** Written task **
Pull from the listing below every line containing the string "Instruction", copying each one in full. Matching is case-sensitive.

------------------------

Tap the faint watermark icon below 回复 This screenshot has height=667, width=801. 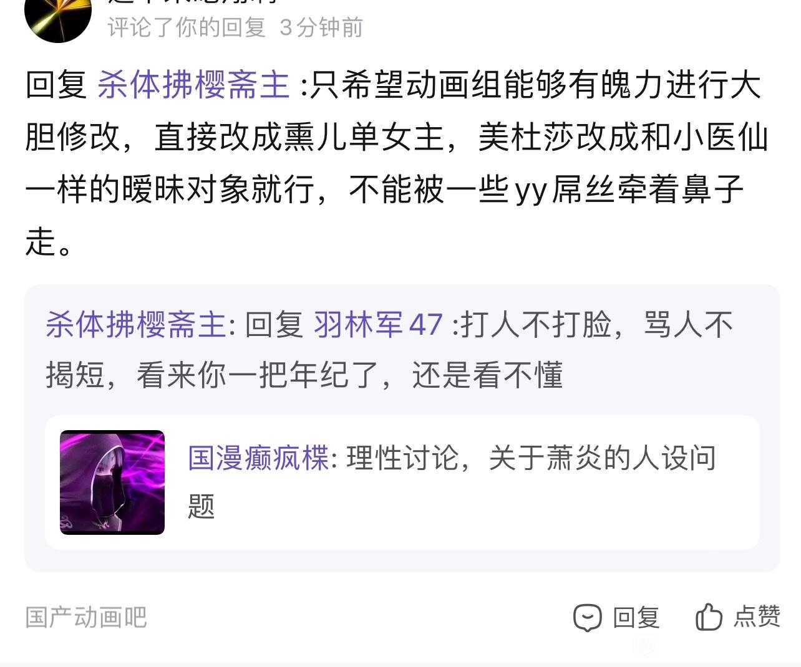tap(645, 646)
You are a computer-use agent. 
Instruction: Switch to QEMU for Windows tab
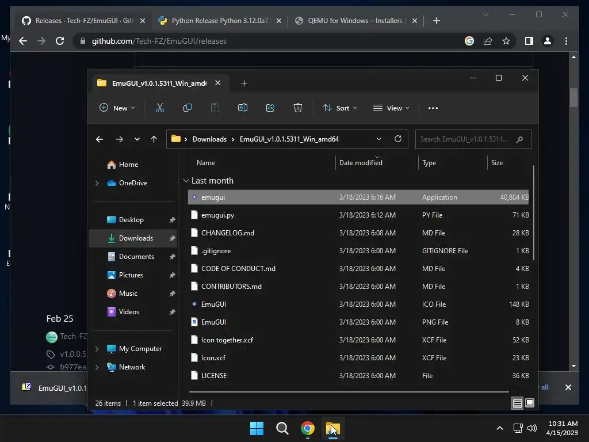pyautogui.click(x=357, y=21)
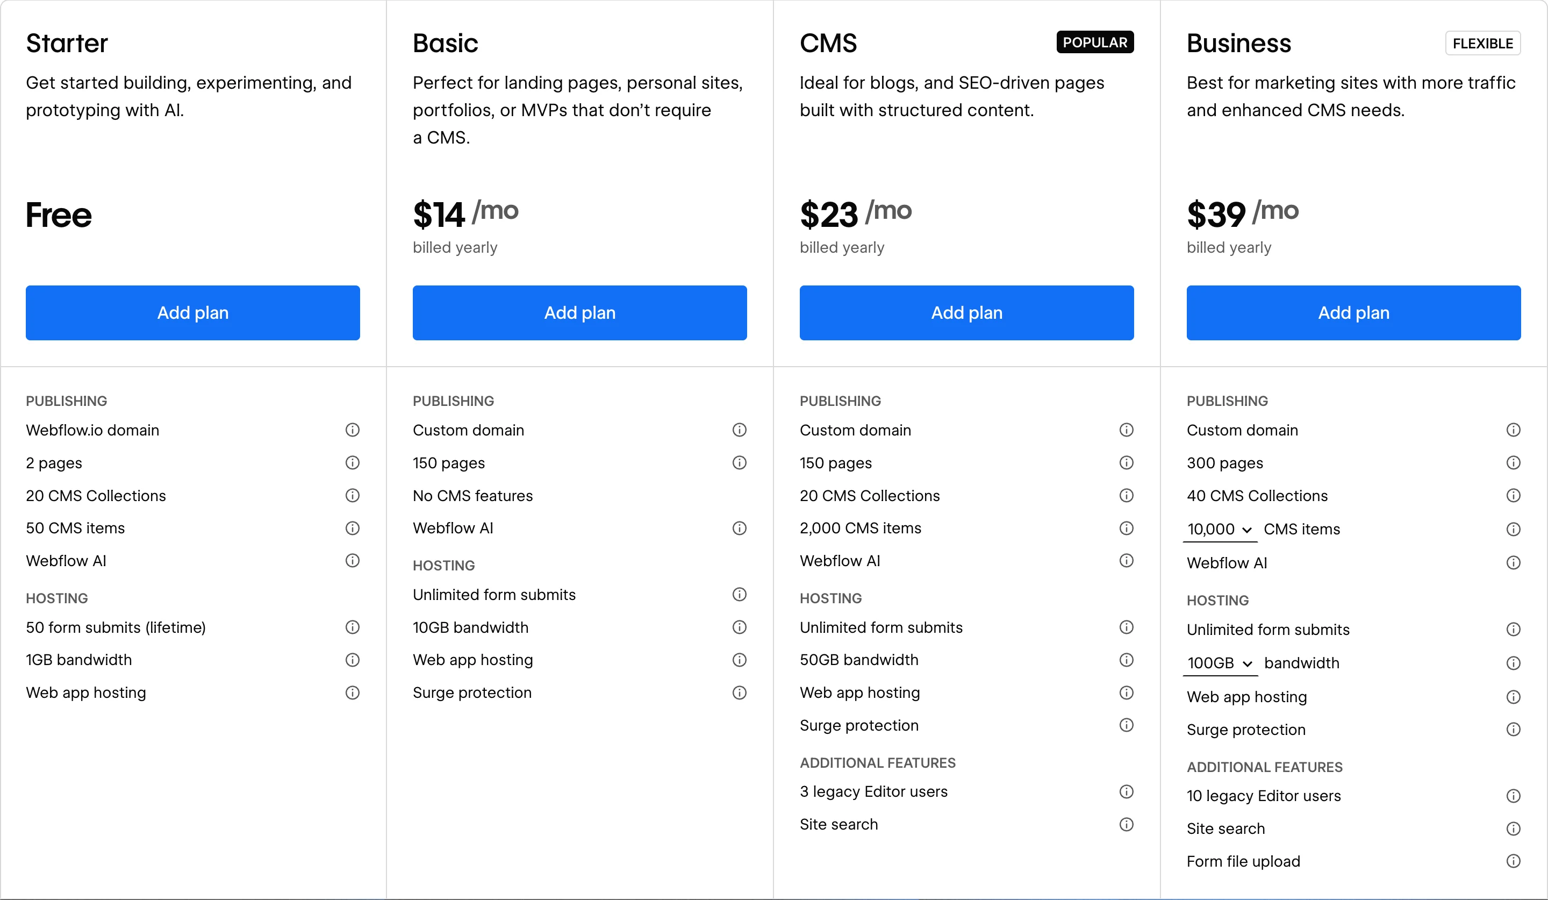Open info tooltip for Starter 2 pages
The width and height of the screenshot is (1548, 900).
click(x=352, y=463)
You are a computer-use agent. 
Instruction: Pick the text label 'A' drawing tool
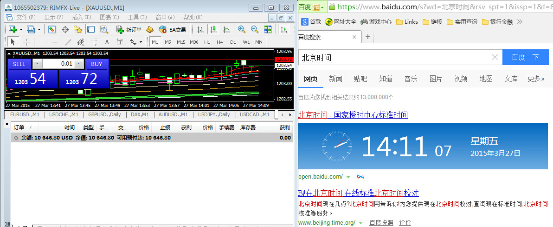click(x=107, y=42)
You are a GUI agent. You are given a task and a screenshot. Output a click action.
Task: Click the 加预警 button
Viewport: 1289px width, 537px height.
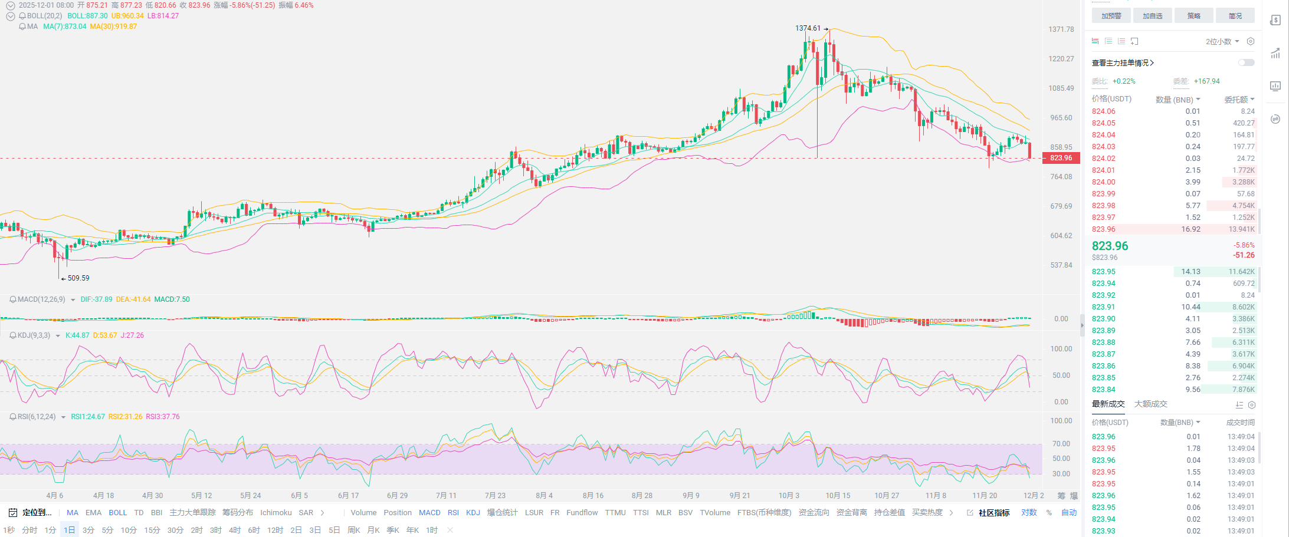(1111, 16)
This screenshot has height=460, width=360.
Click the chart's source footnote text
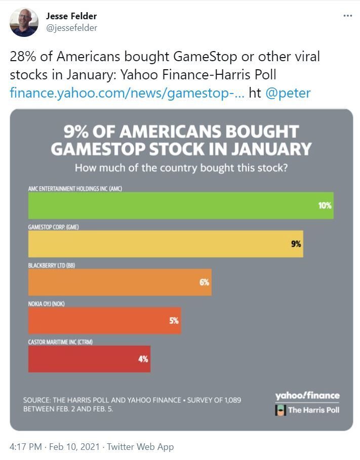pos(132,404)
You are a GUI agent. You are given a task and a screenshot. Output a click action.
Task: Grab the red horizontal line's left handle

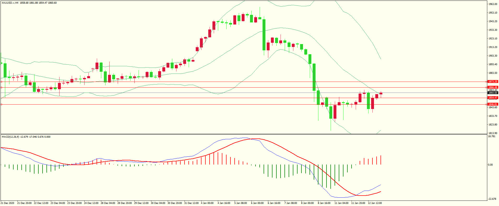[x=1, y=104]
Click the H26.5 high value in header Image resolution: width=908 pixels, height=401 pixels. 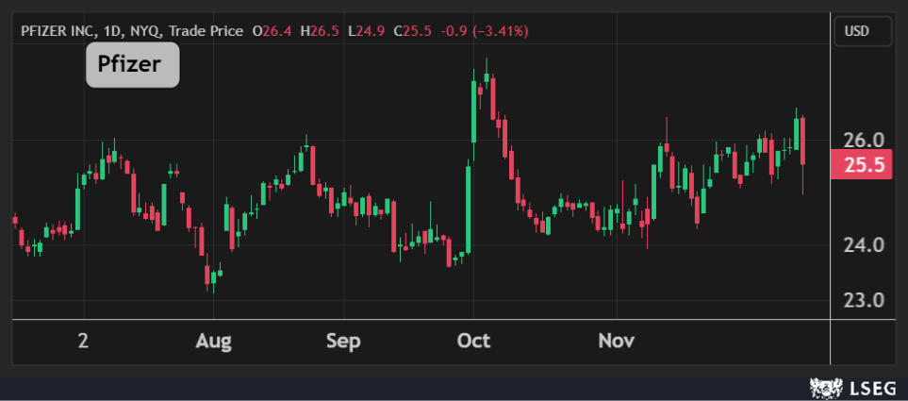(319, 31)
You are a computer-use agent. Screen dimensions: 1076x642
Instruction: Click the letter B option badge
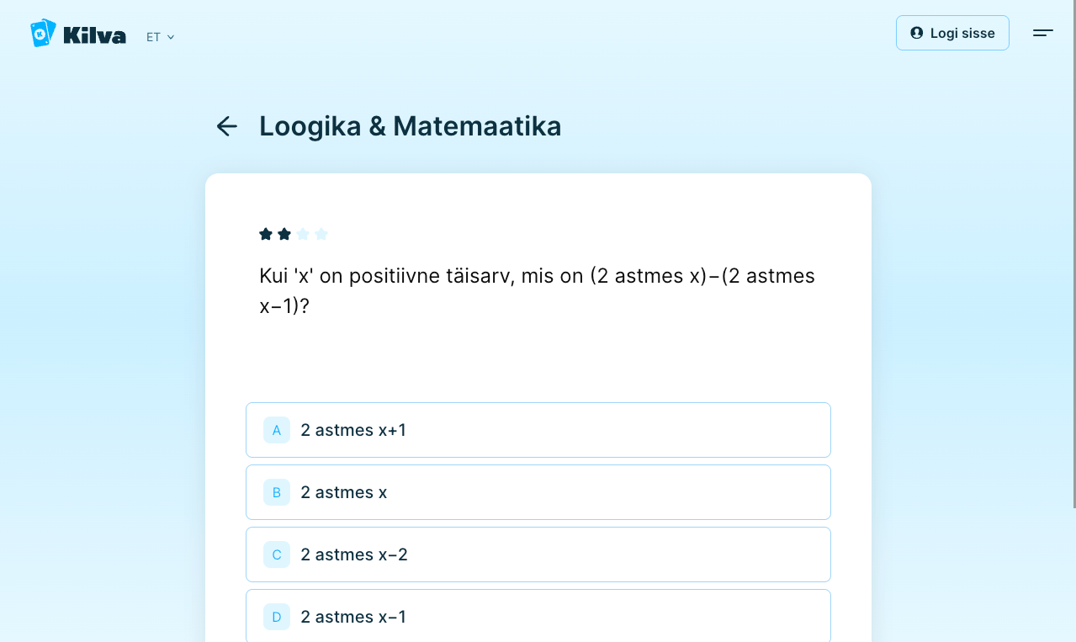click(277, 492)
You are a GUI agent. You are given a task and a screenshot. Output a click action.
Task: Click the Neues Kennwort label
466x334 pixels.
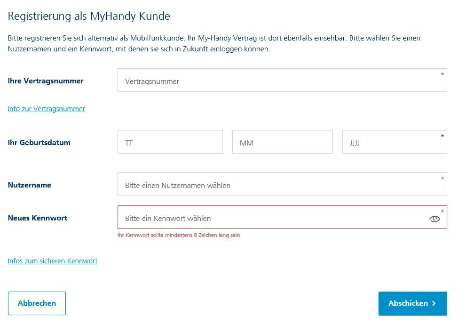[38, 218]
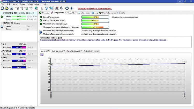Click the blue icon beside ever-measured temperatures

point(41,32)
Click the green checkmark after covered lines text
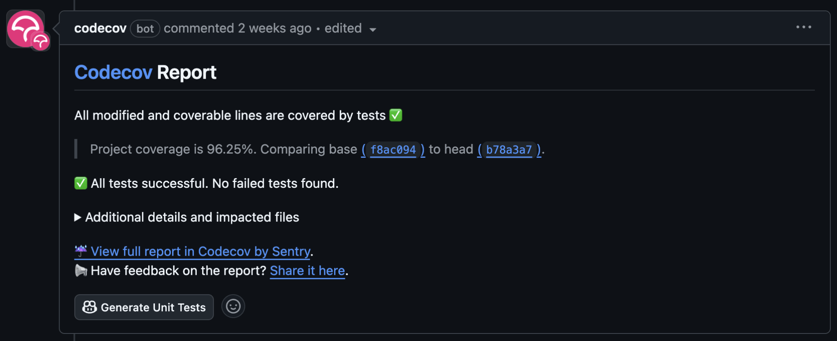This screenshot has height=341, width=837. [395, 115]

------------------------

** Result of the exercise **
Instruction: Switch to QEMU for Windows tab
Instruction: Pick the text label 'A' drawing tool
Instruction: Click the letter B option badge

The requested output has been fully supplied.